We finally got to see Aero, the Longhorn User Interface. Overall, my interest is in how the flashy graphics will help people get their job done.  Having movies display in a document, and showing them moving in the thumbnails doesn't seem that useful.  Video in general is hard to get information from - it's difficult to condense in time.  I'm concerned the focus is on cool rather than productive. Good features:

  • The back button is visible at the top of most windows.  This is a good feature to come from the rise of web browsers, since we know the back button is the most frequently used button.
  • There are navigation breadcrumbs at the top of each screen (e.g. my documents, my photos).  You can click on any of these links and get a drop down of other choices at this level.
  • In the search results it is possible to get a group of results, called a stack, which is indicated with a pile of papers that varies its height by the number of documents, as well as providing a count.
  • When sharing a document the menu shows the name of others on the network that you can share with.  I liked this.

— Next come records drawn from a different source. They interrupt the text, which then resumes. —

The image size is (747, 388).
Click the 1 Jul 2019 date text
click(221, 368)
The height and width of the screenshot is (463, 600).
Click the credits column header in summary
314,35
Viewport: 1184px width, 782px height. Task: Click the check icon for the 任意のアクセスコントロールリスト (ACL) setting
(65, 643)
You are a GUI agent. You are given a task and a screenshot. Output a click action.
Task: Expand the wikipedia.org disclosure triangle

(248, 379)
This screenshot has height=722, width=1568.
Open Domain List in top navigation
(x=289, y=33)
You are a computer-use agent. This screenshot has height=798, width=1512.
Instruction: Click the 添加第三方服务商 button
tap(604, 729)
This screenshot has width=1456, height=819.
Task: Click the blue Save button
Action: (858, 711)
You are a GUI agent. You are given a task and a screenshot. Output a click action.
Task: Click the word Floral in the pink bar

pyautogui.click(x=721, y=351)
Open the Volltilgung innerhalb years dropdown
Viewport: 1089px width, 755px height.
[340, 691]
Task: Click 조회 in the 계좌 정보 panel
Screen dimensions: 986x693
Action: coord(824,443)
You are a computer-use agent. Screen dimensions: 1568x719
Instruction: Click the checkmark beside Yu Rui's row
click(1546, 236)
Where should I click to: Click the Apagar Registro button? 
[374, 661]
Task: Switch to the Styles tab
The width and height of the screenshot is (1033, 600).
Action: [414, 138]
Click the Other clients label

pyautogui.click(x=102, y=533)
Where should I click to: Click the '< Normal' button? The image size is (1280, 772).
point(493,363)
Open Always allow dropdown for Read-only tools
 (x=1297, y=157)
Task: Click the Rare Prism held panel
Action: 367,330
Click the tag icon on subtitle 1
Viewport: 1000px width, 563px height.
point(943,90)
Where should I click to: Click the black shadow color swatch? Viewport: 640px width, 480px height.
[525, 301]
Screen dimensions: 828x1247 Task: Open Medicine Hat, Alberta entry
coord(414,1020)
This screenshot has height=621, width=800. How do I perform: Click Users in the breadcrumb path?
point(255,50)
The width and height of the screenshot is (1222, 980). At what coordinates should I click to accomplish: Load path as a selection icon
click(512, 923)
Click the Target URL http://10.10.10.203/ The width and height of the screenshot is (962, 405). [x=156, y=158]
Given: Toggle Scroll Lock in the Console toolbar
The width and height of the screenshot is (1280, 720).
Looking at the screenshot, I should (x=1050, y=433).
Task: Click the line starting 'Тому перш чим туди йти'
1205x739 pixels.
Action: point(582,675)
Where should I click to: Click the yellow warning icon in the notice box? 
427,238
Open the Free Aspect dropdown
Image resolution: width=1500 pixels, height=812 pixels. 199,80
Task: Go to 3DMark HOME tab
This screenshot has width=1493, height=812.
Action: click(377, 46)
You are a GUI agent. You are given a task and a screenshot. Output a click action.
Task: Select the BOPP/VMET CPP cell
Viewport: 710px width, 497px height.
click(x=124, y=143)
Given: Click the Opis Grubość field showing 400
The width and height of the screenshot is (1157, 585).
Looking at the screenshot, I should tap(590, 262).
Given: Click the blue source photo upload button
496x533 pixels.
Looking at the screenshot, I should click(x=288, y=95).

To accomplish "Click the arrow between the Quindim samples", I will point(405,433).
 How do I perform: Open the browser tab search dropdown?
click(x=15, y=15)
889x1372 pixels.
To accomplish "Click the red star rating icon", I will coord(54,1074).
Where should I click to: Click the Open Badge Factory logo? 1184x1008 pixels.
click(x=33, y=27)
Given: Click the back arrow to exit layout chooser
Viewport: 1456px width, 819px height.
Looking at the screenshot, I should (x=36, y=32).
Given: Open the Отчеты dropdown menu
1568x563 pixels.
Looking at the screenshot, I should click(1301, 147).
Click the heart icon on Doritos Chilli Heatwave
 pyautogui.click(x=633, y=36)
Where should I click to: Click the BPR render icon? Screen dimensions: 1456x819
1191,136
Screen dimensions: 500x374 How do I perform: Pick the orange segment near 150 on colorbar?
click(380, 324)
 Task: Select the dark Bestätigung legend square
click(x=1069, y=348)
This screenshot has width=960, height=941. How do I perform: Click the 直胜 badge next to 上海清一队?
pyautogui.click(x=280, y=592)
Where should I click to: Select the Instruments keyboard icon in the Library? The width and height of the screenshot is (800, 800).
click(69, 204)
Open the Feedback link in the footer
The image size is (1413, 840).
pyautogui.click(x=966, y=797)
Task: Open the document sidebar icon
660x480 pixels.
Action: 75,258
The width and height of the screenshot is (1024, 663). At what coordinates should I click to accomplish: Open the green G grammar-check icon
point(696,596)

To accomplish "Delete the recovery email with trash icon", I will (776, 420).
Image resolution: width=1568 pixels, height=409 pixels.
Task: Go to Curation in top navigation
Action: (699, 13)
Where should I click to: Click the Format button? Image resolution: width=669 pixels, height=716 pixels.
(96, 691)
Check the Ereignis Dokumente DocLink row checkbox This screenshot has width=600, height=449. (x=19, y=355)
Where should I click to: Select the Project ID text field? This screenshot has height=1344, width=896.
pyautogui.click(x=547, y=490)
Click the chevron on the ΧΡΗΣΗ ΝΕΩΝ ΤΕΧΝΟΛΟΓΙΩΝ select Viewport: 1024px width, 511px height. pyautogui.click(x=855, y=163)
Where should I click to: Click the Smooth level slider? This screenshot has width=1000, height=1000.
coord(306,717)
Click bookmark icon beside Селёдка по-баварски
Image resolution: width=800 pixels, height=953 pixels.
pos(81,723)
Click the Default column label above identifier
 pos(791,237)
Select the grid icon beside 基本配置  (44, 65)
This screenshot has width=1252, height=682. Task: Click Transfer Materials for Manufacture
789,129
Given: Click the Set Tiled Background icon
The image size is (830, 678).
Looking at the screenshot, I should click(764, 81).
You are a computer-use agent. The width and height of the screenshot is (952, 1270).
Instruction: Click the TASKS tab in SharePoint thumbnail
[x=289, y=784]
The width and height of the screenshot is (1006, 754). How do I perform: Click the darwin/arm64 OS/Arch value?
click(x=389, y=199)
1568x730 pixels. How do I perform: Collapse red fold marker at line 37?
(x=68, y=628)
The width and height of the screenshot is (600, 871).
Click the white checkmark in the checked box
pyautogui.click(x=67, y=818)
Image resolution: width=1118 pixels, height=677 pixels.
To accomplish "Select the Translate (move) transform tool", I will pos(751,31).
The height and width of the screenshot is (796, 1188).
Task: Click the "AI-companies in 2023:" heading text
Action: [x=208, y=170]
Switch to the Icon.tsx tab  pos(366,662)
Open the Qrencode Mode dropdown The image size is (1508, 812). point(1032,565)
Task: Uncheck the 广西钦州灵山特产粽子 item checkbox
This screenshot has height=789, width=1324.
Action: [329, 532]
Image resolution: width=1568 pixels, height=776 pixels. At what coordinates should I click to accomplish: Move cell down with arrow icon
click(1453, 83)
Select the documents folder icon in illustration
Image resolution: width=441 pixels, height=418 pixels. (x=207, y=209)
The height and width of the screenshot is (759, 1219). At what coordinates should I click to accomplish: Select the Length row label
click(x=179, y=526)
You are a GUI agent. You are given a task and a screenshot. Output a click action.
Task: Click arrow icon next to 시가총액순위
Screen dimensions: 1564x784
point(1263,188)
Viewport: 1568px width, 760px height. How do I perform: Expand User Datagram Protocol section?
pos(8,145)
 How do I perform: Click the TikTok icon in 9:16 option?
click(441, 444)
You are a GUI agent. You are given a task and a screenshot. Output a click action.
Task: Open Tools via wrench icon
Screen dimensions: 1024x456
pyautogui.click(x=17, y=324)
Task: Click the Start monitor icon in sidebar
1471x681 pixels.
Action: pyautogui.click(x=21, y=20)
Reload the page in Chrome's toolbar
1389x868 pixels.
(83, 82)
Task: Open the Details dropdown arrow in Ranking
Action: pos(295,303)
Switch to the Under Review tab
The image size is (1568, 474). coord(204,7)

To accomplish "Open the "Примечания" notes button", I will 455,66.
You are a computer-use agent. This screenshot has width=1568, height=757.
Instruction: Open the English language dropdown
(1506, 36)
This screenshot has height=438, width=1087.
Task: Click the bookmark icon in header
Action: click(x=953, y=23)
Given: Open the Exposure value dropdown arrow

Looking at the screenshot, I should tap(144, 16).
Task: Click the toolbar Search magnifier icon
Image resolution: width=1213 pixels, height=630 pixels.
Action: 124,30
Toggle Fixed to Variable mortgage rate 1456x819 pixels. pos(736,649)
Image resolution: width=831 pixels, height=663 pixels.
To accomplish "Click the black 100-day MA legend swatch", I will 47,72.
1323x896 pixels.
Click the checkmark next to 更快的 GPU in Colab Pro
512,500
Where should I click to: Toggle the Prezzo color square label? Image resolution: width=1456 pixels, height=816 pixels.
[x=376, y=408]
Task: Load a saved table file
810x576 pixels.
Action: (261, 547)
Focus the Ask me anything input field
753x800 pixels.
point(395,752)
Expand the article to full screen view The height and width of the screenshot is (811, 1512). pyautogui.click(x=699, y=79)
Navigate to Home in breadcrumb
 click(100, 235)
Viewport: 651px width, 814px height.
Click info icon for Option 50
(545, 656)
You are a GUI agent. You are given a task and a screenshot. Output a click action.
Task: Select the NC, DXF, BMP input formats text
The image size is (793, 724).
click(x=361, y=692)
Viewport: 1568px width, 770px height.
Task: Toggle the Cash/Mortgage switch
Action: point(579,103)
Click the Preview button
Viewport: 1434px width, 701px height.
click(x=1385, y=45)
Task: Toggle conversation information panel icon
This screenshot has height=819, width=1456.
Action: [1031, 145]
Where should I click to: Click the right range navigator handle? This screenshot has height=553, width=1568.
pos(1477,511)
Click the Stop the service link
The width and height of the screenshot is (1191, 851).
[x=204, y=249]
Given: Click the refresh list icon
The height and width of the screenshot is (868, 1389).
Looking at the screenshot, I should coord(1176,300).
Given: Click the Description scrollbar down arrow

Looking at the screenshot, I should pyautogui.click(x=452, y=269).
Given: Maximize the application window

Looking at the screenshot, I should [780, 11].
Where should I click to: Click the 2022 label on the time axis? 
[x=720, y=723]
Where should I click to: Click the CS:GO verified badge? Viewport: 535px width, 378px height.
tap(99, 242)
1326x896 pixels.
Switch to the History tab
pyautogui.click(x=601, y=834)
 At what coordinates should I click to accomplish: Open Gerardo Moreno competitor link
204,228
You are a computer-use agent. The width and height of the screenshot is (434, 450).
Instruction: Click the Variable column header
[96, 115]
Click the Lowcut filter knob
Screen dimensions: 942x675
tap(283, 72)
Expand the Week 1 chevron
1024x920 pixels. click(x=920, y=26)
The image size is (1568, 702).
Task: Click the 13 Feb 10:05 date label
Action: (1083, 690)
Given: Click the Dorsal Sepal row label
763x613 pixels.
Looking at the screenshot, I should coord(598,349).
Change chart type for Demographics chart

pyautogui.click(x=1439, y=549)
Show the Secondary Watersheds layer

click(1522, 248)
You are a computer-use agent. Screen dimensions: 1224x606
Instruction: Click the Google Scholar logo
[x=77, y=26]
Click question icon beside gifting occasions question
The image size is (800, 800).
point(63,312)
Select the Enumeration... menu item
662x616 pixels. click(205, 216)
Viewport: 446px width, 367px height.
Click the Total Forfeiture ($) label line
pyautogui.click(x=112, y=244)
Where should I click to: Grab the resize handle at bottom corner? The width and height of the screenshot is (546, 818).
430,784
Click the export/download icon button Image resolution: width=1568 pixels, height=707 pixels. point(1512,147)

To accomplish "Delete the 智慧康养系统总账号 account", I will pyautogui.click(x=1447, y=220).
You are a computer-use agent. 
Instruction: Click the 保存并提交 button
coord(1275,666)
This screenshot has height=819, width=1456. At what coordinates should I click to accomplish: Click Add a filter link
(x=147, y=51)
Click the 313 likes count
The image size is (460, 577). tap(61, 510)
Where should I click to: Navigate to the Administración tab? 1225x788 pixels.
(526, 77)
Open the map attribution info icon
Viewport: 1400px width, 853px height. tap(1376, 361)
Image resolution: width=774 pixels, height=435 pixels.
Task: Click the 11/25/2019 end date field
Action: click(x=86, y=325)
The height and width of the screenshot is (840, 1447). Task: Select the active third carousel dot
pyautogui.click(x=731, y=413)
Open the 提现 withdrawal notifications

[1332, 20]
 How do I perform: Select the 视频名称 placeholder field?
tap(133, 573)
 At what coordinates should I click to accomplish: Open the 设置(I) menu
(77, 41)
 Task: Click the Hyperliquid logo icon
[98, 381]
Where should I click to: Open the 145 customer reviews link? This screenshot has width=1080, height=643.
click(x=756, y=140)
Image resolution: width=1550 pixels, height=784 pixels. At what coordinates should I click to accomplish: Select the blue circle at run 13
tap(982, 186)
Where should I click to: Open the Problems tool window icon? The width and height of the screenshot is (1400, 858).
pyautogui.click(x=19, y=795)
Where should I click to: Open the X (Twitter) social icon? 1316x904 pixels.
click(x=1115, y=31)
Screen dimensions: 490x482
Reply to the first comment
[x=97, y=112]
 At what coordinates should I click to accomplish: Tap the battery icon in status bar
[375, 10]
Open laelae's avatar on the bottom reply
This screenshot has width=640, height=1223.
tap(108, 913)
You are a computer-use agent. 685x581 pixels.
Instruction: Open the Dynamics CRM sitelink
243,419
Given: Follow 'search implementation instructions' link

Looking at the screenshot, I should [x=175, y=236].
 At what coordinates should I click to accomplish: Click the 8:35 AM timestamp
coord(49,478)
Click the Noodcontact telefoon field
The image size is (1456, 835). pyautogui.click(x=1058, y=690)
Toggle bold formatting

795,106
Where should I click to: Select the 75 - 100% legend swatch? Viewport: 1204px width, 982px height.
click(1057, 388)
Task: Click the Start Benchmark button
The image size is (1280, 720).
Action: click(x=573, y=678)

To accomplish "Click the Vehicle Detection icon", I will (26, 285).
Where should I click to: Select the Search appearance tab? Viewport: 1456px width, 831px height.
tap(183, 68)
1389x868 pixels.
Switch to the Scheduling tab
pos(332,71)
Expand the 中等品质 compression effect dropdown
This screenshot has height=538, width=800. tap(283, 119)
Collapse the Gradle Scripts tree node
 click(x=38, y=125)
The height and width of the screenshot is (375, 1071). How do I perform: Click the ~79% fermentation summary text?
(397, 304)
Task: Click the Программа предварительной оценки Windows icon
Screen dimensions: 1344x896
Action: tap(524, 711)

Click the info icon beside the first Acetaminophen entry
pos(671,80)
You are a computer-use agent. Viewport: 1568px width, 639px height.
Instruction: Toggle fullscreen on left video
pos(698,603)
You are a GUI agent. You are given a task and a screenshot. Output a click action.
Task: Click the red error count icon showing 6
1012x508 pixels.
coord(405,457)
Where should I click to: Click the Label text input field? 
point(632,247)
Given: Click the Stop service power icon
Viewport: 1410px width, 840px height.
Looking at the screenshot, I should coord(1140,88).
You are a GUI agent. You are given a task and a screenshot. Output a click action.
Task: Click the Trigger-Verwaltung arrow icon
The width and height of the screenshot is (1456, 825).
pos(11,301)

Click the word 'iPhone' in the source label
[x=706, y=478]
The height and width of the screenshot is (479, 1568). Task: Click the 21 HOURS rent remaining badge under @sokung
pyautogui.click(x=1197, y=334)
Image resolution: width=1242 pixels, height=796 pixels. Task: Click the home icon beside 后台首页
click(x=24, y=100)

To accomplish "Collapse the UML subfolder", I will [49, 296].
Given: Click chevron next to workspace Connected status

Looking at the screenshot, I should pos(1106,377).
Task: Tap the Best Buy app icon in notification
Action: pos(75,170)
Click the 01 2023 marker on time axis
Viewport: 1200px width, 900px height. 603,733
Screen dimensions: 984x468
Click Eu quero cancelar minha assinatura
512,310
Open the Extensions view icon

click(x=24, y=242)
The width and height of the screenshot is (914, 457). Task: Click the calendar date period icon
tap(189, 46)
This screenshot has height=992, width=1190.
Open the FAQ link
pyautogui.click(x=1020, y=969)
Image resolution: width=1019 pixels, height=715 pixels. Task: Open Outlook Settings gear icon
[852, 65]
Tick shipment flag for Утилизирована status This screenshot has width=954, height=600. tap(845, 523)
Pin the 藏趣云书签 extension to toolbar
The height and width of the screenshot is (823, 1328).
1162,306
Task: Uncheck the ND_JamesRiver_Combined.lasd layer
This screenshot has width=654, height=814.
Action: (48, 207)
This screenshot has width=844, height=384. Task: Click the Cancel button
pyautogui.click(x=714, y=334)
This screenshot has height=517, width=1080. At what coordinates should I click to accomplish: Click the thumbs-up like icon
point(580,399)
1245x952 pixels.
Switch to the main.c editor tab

More troubling usability points:

  • The side bar at the side of the desktop.  This looked a lot like the Active Desktop from IE 4.0 days (ignoring the opacity of the window).  It displayed an RSS feed, buddy list and a slide show.  I'm not really sure how far this progresses things.  The buddy list was not realistically large, the slide show was irrelevant (in terms of helping people be more productive).
  • The top of each window displays the actions that can choose from, similar to XP (except they were hidden on the left hand side).  I'm wondering how useful this will be (I'm imagining you can turn it off).
  • The bar at the top of each window displays the name and the back button.  It takes up about 10 - 20% of the screen real estate.  I'm wondering whether the information content justifies thie size.
  • The menu has slipped from the top of the screen to under the bar area at the top of the window.  I'm hoping there will be some mouse 'gravity' around these menus as it would seem easier to go to the edge of the window for these key features.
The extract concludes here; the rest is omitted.